Записки на кухонном полотенце | страница 22



— Агрх — старался Гоша.

— Бум — грохотали взрывы.

— Во, дает — восхитился сидящий на заднем ряду парень.

— Хороший фильм, динамичный — подвел итог благоверный, когда я его, все — же растолкала. По экрану бежали заключительные титры.

— Да, и о чем он? — с интересом спросила я.

— О жизни — уклончиво ответил Гоша — не приставай.

До вечера мы мыкались по улицам столицы. Я ныла. Гоша скрежетал зубами.

— Пошли на вокзал — решил он, в конце — концов. В зале ожидания перекантуемся, раз ты такая слабачка.

Зал ожидания «Павелецкого» к отдыху не располагал. «Интересно, кто придумал эти сиденья? Ему бы пыточные орудия для инквизиторов создавать. Цены бы не было человеку. Ладно, хоть Гошик не заснет. Наверное» — отрешенно думала я, стараясь угнездиться на неудобной лавке. Гоша молча ерзал рядом, и дико вращал глазами, первый признак бешенства.

В поезд мы, как всегда ввалились в последний момент. Супруг мой все же уснул, а я, старательно притворяясь, что не знаю этого храпящего монстра, прощелкала момент его побудки. Грохоча чемоданом по перрону, который, к слову сказать, чуть не забыли в камере хранения, мы как два рысака неслись к своему вагону, рассекая Московский воздух грудью, заскочив в него уже на ходу. — от, ни в чем на тебя положится нельзя — задыхался муж, резво перебирая ногами — неужели нельзя было за временем следить? — А нефига храпеть, как бегемот — огрызалась я, поправляя на плечах лямки любимого рюкзака, куда Гоша переложил гантелю. Гантеля подскакивала и больно била меня по спине, вышибая дух. — Ага, и поэтому ты смылась через три ряда. Мужа стесняешься. А обещала чего? горе и радости…. Коварное ты существо — краснел лицом благоверный, но в глазах его читалась неприкрытая любовь. Мужу было стыдно, но он никогда бы, даже под пытками, в этом не признался. Спали мы, как убитые, не слыша, как несчастные из соседнего купе, колотили нам в стену всем, что подвернулось им под руку, что бы уменьшить звук Гошиного храпа. Как ломилась в дверь проводница, устав от жалоб пассажиров и головной боли вызванной раскатами грома, несущимися из вверенного ей объекта.

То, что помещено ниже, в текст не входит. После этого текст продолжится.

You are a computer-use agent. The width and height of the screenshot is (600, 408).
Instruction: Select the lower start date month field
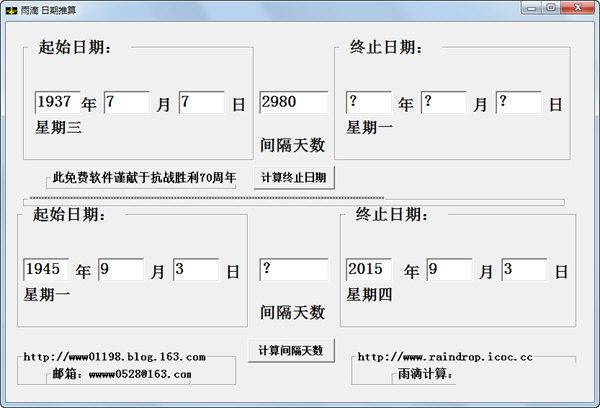120,269
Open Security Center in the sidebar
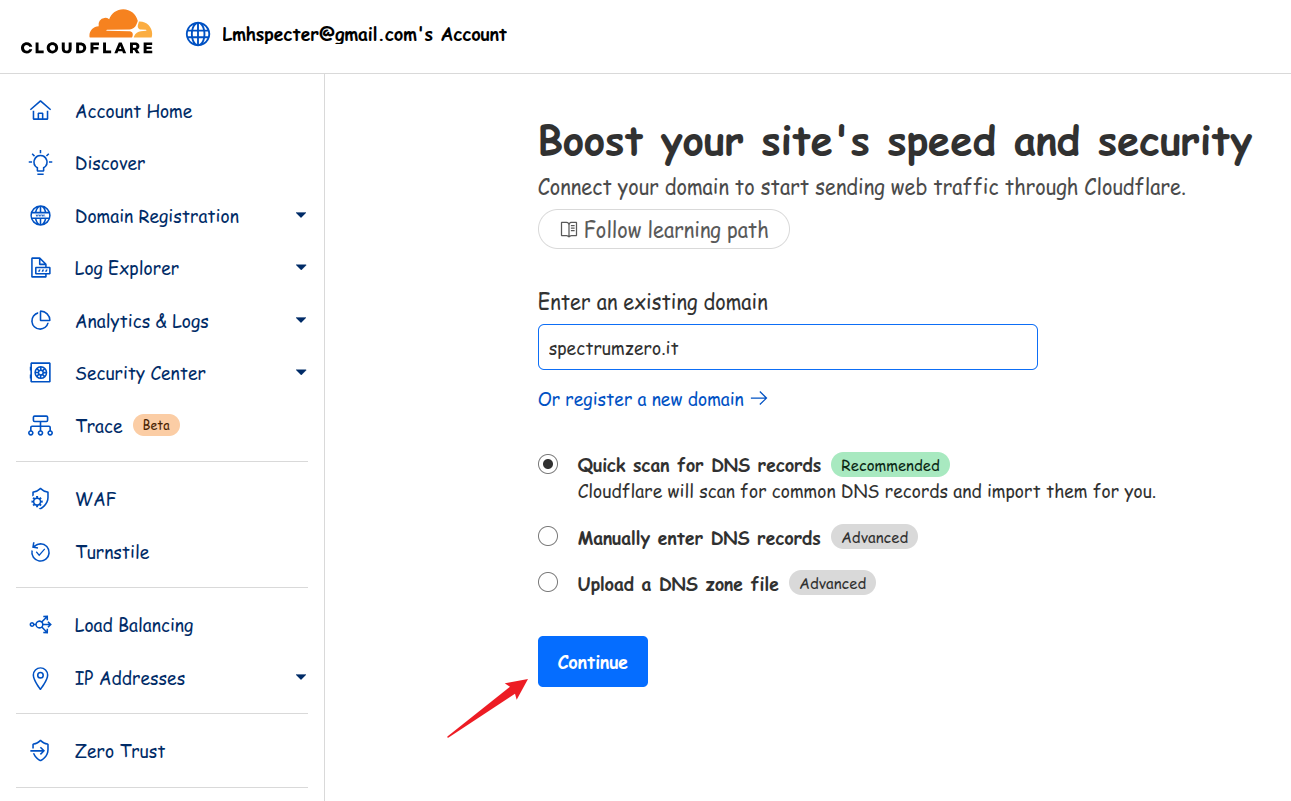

Утром нас провожали овацией. Люди, оглушенные и деморализованные, вытирали слезы радости. Кто — то, даже плясал.

Родной Саратов встретил нас порывами ветра, швыряющего в лицо клубы пыли и рваные пакеты. Гоша радостно улыбался и восторженно смотрел по сторонам, не замечая неудобств.

— Ну, вот мы и на родине. Нюська, ты чувствуешь? — сказал любимый, тайком растирая рукавом слезу, по чумазому от пыли лицу — Воздух родной земли.